Afterward, Jacob arrives to the land of his family, his people, and finds a very beautiful woman at a well. He, as you know, marries both Rachel and her sister Leah in that land, and Leah starts bearing him sons. Proving that Jacob has indeed inherited to the blessing of both Isaac and Abraham.
Sum Up
What we’ve seen very briefly with both Isaac and Jacob, is that pattern predicted in Genesis 2:24.
There is a leaving of the parents to find a wife for the son. She is found in a spot that’s characterized both by family and water (like the garden).
He finds a wife, they have children, and this moves the Old Testament forward from one chosen man of God to the next.

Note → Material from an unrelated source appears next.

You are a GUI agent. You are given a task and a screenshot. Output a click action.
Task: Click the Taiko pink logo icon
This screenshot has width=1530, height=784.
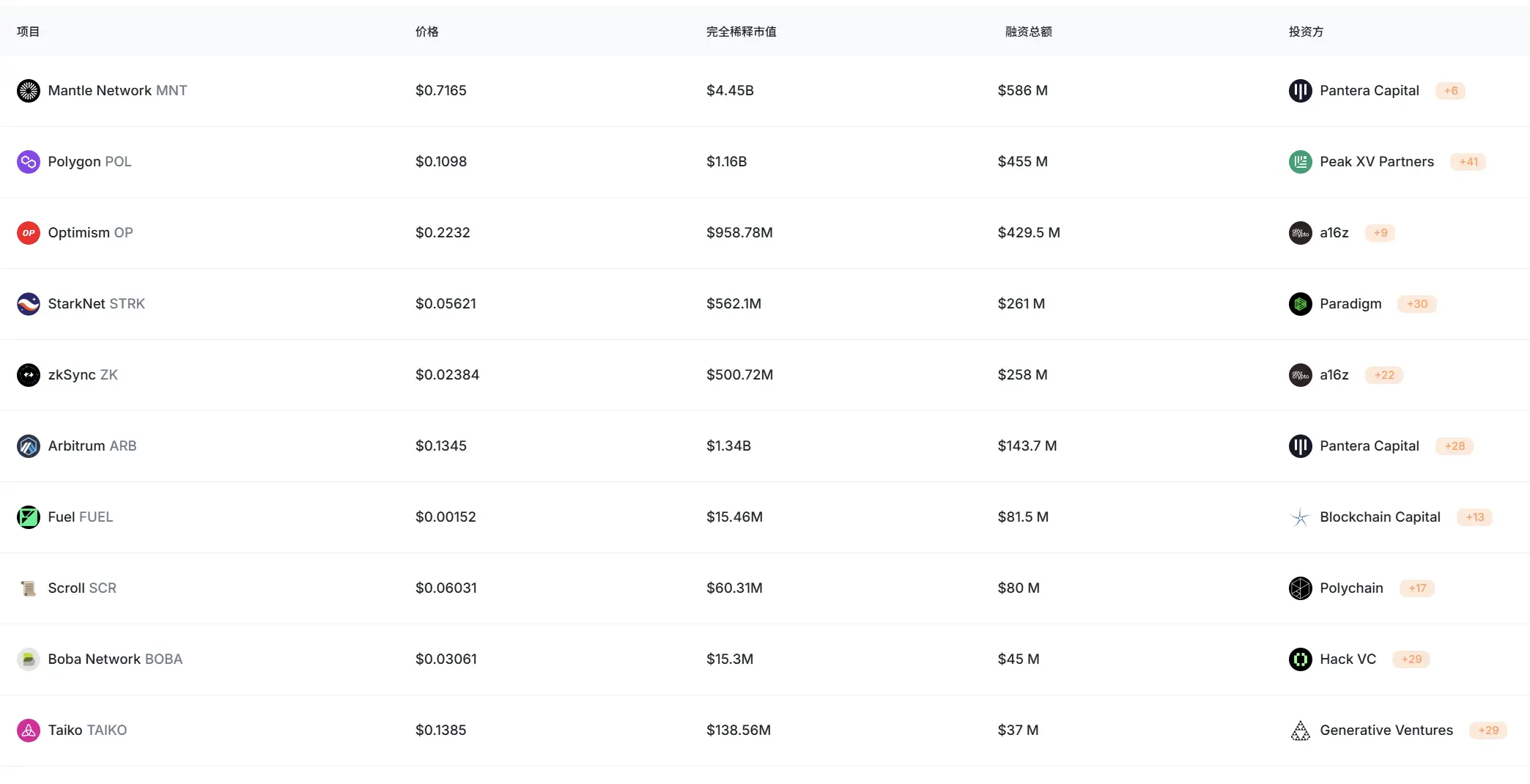[x=28, y=730]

There are many ways that this line of men resemble one another and perpetuate the story. This pattern is prophetic. God’s man, all these potential Messiahs, will leave his father and mother to find a suitable wife.
This is not only true of God’s men Isaac and Jacob. Other marriage stories in the narratives follow this pattern and connect the canonical reader from Genesis 2 to Jesus. For example there’s Joseph, Moses, Boaz & Ruth, and David.
Then, that canonical reader, after following the patterns of finding a wife for the son through to the end of the Old Testament, are now anticipating the coming of the prophet, priest and king – THE Messiah. And that Messiah is also characterized as one who will be shown to be like a Son that leaves His Father to find a bride.